Q: What is the most frequent business-world etiquette mistake?

A: That’s very easy. Lateness. People need to realize that if they’re early, they’re on time. If they’re on time they’re late, and if they’re late they’re out of luck. What we do when we train managers is recommend that they lock the door five minutes prior to the start of a meeting. We also train people to write down the time they need to leave for the meeting, rather than the time they need to be there.

Q: I notice your manners training also includes issues with dress code, like confusion with “business casual.”

A: It’s very common for people to confuse “business casual” with “business sloppy.”

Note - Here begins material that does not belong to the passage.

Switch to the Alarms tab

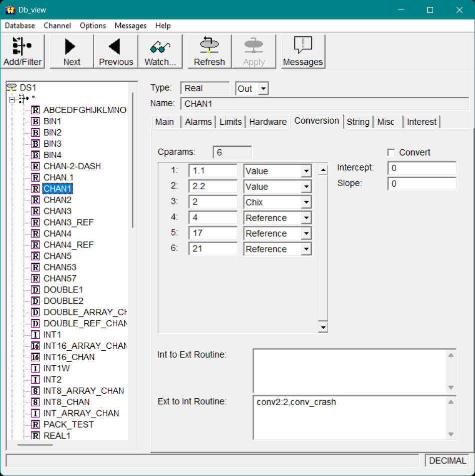pos(198,122)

Q: How should people dress on casual Fridays?

A: Well, it’s different for each business culture. Always dress like the job you want to have - model your business casual wardrobe after your bosses’ wardrobe.

Q: Speaking of different standards for different cultures, what are some etiquette issues that come up when doing business internationally?

A: People in their 20s and 30s today travel internationally they way their parents traveled to Florida. Travel abroad is much more frequent now, and there are many rules for people to remember. One of the most frequent problems that Americans encounter is believing that yes means yes.

Q: As opposed to...?

A: As opposed to yes meaning maybe or no. In some cultures, Japan for instance, people doing business will say “yes” when they don’t necessarily mean it, in order to save face. They’re saying yes to be polite, not to agree with you. People assume that since so many people internationally speak English as a second language, they must also have a Western mind set.

Q: Are there professions where business manners are especially important?

A: Well, anyone who is doing business with others face to face, or ear to ear. Law firms, accounting firms, although really, any service or industry that involves contact with other human beings.

Q: And what level of professional is likely to seek this type of training?

A: Funny thing is, these programs on manners are usually used to keep the bar high. The level of professional most likely to get training in better manners is most likely to be a senior level person, a “rainmaker” - it ends up being a sort of corporate charm school.

Q: How do you define charm?

A: Charm means focusing on other people rather than yourself. It’s the ability to get others to do what you want them to do, by first establishing a relationship with them.